3 steps to create mock audit for CFPB examination preparation
Intellaegis president John Lewis recently compiled a two-part blog series for SWBC, a diversified financial services company that has interests in the automotive world along with insurance, mortgage banking and wealth management.
While Lewis geared his collections compliance recommendations toward credit unions, the initial three suggestions on creating a mock audit to prepare for a potential examination by the Consumer Financial Protection Bureau could benefit finance companies of all sizes.
Lewis structured his plan by taking a rudimentary approach, viewing the entire process as if it were kindergarten.
“Having participated in a couple examinations by the CFPB with our clients who are top 20 auto finance lenders, we’ve seen firsthand why it’s important to get back to your roots — kindergarten,” said Lewis, whose company offers the skip-tracing and collection solution masterQueue.
Lewis again will be leading discussions during the Re3 Conference at Used Car Week, which runs from Nov. 14 to 18 at the Red Rock Resort and Casino in Las Vegas. Like he’s done at Used Car Week, Lewis gave a step-by-step process in his material for SWBC.
1. Audit your policies and procedures
“First, take a good look at all your internal policies and procedures,” Lewis said. “Look for gaps between the various state and federal laws, as well as the interpretation of these laws as seen in specific enforcement already taken by regulators against lenders and their vendors.
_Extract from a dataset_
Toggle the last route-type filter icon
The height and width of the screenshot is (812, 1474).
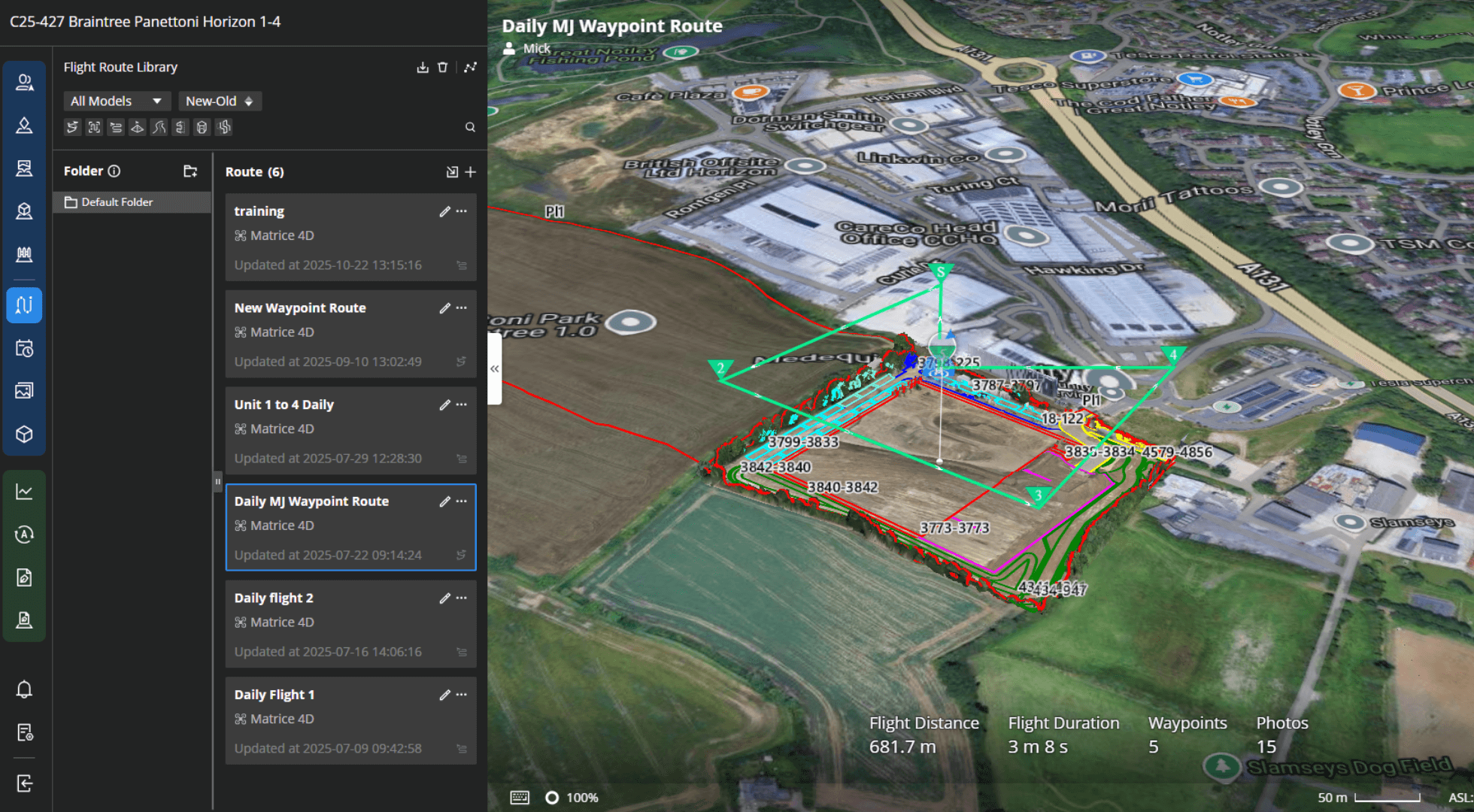(224, 127)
“This type of data is available, but it’s a big job to gather, organize and use to your benefit,” he continued.
To handle those chores, Lewis suggested that institutions reach out to local universities and seek assistance from college students who are looking for experience in conjunction with their education in a field related to auto financing.
“They benefit from the pay and real-world experience and we benefit from having a dedicated team that is able to focus on specific areas we normally wouldn’t, given limited staff resources,” he said.
2. Audit your service providers
Lewis reminded finance companies that in April 2012 the CFPB released a statement holding all institutions responsible for the actions of their external vendors.
“They have gotten more serious about enforcing this rule to the tune of hundreds of millions of dollars in fines not covered by your service providers’ insurance policies,” he said.
As a result, Lewis suggested that finance companies review their providers, including loan servicing companies, collection agencies, debt buyers, repossession agencies, skip or forwarding companies and door-knock companies.
3. Step up to the plate
Lewis closed this opening blog post — which can be viewed in its entirety here — with a blunt message.
“Finally, build a culture within your organization to do everything in your power to meet and exceed all these requirements. Complaining won’t do any good, so tell your complainers to ‘zip it,’” Lewis said.